HDMS Friderichssteen or HMS Frederichsteen was a Danish Navy frigate, built in 1800, and captured by the  Royal Navy in 1807 at the Battle of Copenhagen. She was taken into service as HMS Fredericksteen (or Frederickstein) and served in the Mediterranean until being finally broken up in 1813.

Royal Danish Navy
Friderichssteen was a 32-gun frigate built to a design by F.C.H. Hohlenberg and launched in 1800. She had a small hull, and consequently lacked the storage capacity for long-endurance cruises to distant stations. She was laid up in 1801 and not fitted out until 1802.
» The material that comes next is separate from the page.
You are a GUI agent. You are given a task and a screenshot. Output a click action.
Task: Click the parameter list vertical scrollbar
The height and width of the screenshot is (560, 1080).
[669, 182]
At the end of March 1801 a British fleet arrived at St Thomas, in the Danish West Indies. The Danes accepted the Articles of Capitulation the British proposed and the British occupied the islands without a shot being fired. The British occupation lasted until April 1802, when the British returned the islands to Denmark.

1802–1803
Captain Carl Adolph Roth (1767–1834), sailed Frederikssteen to the Danish West Indies. There he also took his place on the Ruling Commission for the Danish West Indies for matters relating to the naval service. On her return voyage to Denmark in 1803, Frederikssteen carried the retiring Governor General, Major Walterstorff.

1803–1804
Captain Carl Wilhelm Jessen sailed Frederikssteen on her second voyage to the Danish West Indies. As with his predecessor, Part of his remit was to act for the government of the Danish West Indies on all questions of naval service and maritime defence.

1805–1806
During this period Frederikssteen served in home waters under two captains, each of whom died while in command. In 1805 Captain Rasmus Rafn (1764–1805), commanded Frederikssteen, which served in the Evolution (training) Squadron. His successor was Captain Michael Christopher Ulrich (1760–1806). The squadron, of ten vessels, was under the command of Rear-Admiral Otto Lutken, who raised his flag in Fredericksteen.

Royal Navy
After the 1807 Battle of Copenhagen, the Royal Navy took control of most of the Danish Fleet. Fredericksteen was sailed to Portsmouth, where she arrived on 19 November. She underwent fitting between 3 October and 27 February 1809.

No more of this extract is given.